■ **Exercise description**
Where the string "Collapse" shows up in a line of the records, copy that line.

■ **Available data**
=== Begin Enclosure ===

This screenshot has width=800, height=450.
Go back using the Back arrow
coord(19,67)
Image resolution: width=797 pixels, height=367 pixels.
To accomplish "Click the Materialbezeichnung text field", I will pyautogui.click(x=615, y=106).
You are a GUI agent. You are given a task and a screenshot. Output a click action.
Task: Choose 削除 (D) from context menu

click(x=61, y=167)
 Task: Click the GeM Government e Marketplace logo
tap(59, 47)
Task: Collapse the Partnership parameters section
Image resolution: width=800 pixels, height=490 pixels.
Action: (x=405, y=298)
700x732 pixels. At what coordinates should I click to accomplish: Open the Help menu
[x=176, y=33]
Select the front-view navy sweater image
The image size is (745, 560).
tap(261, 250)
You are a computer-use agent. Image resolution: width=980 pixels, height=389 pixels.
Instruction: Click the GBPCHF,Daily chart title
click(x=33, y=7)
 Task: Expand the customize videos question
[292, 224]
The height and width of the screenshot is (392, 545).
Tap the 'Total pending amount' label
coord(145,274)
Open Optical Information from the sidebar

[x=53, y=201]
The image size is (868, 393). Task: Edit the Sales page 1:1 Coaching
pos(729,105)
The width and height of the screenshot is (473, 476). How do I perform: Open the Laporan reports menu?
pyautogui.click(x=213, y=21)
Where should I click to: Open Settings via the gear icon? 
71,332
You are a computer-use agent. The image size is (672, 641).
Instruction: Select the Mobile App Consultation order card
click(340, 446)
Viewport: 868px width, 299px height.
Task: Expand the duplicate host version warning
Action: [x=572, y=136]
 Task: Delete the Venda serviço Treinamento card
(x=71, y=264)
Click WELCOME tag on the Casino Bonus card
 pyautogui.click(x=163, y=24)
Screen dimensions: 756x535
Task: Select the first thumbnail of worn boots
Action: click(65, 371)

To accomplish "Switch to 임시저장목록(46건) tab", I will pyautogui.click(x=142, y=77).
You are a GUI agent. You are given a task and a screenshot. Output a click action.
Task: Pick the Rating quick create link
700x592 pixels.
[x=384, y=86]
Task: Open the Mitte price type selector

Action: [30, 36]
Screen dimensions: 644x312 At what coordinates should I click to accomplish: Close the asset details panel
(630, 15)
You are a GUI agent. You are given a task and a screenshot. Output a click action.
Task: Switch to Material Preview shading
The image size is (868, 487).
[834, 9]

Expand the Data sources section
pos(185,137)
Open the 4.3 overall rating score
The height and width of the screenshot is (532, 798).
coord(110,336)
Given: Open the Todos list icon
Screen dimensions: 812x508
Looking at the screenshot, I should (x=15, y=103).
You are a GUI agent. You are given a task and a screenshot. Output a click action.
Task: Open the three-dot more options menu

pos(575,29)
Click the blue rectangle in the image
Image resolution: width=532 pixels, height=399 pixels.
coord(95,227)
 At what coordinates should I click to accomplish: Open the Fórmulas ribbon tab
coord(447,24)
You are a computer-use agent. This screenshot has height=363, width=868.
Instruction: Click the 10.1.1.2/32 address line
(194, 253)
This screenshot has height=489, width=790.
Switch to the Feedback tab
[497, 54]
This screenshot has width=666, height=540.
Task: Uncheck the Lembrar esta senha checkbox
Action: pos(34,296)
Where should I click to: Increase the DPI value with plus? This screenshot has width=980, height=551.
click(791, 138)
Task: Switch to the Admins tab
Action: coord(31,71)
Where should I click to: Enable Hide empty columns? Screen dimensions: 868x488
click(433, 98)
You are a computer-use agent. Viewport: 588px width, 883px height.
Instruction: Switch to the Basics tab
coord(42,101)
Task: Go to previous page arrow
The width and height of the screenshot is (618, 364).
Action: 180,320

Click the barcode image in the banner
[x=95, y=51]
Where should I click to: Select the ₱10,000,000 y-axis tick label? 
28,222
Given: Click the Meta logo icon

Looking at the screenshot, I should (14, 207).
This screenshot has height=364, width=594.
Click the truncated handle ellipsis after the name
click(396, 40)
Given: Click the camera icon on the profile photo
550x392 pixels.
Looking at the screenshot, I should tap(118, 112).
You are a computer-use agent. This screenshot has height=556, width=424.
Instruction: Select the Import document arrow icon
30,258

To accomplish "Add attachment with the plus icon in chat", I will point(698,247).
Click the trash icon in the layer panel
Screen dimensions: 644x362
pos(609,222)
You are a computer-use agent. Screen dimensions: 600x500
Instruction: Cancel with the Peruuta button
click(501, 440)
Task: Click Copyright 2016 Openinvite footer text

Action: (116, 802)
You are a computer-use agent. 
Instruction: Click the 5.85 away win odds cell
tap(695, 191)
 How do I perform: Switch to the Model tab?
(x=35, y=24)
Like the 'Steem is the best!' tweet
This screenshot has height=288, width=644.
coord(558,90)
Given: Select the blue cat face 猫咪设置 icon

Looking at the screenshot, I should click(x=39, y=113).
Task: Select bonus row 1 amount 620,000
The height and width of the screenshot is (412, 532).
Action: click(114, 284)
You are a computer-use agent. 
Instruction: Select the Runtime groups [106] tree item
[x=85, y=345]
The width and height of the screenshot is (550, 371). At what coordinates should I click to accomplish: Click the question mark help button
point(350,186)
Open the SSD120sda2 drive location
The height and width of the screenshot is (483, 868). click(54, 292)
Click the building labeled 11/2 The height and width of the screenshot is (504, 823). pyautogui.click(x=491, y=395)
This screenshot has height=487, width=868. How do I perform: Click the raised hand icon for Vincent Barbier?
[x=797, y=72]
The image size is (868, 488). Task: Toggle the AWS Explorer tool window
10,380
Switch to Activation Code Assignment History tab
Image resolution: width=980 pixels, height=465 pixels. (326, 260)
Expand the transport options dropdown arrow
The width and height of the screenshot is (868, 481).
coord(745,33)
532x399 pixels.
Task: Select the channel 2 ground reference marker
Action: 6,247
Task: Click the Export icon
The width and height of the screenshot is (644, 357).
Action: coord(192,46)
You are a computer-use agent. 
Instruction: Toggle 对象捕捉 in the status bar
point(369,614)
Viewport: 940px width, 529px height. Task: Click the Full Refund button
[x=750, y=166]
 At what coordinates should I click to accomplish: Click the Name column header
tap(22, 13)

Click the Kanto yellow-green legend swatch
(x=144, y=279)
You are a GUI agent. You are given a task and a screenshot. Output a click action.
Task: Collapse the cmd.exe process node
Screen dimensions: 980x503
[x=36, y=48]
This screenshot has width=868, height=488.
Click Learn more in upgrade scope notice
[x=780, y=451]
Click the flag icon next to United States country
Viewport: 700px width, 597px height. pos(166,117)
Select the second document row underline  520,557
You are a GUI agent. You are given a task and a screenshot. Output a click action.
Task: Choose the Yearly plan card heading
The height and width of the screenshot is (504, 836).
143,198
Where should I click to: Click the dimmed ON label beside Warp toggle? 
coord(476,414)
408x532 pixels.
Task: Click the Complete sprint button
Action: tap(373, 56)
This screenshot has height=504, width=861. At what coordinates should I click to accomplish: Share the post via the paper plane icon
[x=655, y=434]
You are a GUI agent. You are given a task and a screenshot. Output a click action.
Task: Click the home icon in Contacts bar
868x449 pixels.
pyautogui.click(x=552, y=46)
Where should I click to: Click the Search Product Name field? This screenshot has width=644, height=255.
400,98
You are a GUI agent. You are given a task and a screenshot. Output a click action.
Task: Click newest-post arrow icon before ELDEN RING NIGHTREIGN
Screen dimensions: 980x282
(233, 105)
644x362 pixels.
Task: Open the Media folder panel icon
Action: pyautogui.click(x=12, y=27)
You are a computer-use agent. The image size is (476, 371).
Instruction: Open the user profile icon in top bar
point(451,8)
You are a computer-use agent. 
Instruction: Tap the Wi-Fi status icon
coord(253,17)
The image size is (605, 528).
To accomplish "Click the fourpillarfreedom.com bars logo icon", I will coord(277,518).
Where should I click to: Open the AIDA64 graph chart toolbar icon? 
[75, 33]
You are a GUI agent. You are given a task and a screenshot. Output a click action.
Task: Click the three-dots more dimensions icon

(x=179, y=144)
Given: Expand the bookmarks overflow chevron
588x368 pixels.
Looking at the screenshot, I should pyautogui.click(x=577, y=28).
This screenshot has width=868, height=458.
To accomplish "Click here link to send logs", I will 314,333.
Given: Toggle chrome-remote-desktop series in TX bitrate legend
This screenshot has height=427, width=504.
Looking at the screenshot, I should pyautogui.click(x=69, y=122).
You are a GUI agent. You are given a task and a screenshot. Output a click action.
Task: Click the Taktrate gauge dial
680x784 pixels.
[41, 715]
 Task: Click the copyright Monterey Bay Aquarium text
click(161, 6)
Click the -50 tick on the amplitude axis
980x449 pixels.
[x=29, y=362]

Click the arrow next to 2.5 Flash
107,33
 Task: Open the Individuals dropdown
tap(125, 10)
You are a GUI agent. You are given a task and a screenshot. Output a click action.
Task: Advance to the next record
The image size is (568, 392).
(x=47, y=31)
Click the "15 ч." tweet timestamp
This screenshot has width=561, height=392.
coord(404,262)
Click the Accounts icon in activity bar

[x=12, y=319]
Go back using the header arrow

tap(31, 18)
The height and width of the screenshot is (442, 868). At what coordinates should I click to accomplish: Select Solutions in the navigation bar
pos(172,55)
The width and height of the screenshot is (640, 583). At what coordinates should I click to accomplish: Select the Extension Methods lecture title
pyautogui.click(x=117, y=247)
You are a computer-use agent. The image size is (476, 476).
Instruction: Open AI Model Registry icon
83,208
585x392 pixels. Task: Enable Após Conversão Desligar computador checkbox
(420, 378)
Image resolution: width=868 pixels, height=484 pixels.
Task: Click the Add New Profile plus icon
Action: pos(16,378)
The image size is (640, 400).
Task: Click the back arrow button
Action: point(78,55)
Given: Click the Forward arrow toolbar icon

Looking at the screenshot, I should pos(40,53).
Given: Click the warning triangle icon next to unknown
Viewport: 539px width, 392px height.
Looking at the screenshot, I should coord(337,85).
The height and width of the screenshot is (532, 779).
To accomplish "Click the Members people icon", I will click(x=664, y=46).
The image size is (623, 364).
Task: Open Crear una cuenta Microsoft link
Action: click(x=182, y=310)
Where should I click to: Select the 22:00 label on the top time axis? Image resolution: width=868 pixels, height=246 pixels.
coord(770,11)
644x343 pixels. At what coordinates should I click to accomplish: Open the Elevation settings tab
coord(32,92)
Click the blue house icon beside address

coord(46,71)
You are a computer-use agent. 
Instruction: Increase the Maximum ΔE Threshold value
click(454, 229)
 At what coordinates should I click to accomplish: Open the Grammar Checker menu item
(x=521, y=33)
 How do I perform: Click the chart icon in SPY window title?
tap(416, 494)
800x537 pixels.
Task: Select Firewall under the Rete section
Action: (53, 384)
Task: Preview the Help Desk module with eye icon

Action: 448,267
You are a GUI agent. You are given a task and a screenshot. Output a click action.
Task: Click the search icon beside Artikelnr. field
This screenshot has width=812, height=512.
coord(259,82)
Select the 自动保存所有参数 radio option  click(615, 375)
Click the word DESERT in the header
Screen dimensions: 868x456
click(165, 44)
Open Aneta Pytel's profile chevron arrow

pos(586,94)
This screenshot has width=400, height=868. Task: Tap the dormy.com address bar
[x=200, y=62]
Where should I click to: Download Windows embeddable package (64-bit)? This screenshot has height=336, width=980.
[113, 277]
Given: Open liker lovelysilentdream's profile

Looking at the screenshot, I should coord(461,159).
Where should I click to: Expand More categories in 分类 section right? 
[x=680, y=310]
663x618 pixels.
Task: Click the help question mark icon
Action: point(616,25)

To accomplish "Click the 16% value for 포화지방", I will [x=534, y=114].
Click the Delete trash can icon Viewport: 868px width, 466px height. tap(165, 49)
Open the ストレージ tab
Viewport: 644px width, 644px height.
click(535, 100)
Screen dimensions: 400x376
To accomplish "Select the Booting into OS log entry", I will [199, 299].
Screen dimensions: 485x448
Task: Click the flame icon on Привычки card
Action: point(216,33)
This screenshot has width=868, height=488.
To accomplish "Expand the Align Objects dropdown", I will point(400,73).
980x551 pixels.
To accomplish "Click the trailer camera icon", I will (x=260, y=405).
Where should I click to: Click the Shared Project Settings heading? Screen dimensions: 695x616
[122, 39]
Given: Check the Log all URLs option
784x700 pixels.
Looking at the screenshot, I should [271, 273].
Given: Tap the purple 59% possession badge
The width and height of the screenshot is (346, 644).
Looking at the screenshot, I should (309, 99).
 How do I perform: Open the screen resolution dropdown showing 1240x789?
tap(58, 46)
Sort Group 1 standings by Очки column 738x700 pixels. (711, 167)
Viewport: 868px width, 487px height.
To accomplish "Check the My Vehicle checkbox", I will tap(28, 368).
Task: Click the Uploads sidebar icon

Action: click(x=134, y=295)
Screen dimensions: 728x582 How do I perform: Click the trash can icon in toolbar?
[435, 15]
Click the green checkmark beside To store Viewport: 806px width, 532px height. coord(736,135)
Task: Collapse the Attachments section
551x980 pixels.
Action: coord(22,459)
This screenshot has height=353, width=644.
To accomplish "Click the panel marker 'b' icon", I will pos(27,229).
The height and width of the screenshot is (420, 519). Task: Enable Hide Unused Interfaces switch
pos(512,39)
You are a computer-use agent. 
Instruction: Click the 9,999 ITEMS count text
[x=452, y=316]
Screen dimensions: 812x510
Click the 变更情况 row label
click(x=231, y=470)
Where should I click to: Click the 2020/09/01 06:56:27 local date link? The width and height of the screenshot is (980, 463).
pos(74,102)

=== End Enclosure ===

■ **Response to this task**
Task: Collapse the Partnership parameters section
Task: Collapse the cmd.exe process node
Task: Collapse the Attachments section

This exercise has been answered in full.